(Interface element rows)
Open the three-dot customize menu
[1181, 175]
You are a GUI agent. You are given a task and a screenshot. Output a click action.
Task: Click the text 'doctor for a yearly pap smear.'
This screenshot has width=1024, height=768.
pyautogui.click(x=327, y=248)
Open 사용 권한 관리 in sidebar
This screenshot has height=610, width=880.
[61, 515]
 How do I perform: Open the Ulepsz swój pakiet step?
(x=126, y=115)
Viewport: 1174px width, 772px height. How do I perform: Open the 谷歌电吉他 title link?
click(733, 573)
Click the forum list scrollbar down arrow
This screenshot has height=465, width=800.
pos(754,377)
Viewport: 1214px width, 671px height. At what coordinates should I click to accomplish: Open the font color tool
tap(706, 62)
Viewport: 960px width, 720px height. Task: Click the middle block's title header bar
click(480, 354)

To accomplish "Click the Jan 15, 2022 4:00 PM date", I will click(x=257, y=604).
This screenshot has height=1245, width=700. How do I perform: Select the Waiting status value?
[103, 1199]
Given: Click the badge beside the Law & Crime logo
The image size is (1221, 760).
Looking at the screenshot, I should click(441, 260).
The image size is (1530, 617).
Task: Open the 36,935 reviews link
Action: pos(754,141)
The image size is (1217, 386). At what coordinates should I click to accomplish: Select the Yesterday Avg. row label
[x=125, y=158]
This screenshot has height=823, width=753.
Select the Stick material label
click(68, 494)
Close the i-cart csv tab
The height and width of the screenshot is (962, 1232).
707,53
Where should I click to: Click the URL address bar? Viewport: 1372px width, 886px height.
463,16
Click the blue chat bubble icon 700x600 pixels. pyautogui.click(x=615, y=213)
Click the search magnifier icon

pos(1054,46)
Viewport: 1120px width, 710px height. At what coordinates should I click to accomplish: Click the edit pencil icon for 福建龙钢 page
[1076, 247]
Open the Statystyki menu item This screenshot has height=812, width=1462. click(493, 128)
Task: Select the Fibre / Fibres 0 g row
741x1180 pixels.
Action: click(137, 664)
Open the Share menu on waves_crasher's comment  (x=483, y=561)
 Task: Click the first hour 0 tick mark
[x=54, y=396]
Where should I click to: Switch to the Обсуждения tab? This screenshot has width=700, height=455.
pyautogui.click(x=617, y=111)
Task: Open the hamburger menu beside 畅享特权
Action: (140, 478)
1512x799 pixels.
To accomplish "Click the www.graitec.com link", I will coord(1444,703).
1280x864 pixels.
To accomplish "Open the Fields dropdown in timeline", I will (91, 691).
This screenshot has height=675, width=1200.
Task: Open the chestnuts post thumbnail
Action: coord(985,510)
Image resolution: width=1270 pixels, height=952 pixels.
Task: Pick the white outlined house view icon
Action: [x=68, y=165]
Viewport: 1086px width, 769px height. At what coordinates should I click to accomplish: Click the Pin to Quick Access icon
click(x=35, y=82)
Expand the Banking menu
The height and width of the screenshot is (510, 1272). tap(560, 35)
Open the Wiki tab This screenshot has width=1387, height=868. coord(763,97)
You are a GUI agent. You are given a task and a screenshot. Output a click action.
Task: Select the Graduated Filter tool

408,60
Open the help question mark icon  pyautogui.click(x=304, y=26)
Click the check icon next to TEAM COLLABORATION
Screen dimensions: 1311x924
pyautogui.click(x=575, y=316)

*WHAT TO PRODUCE:* Count the lines in the rows above that contain the string "Where", treating case as significant, and give only the number.

*WRITTEN RESPONSE:* 2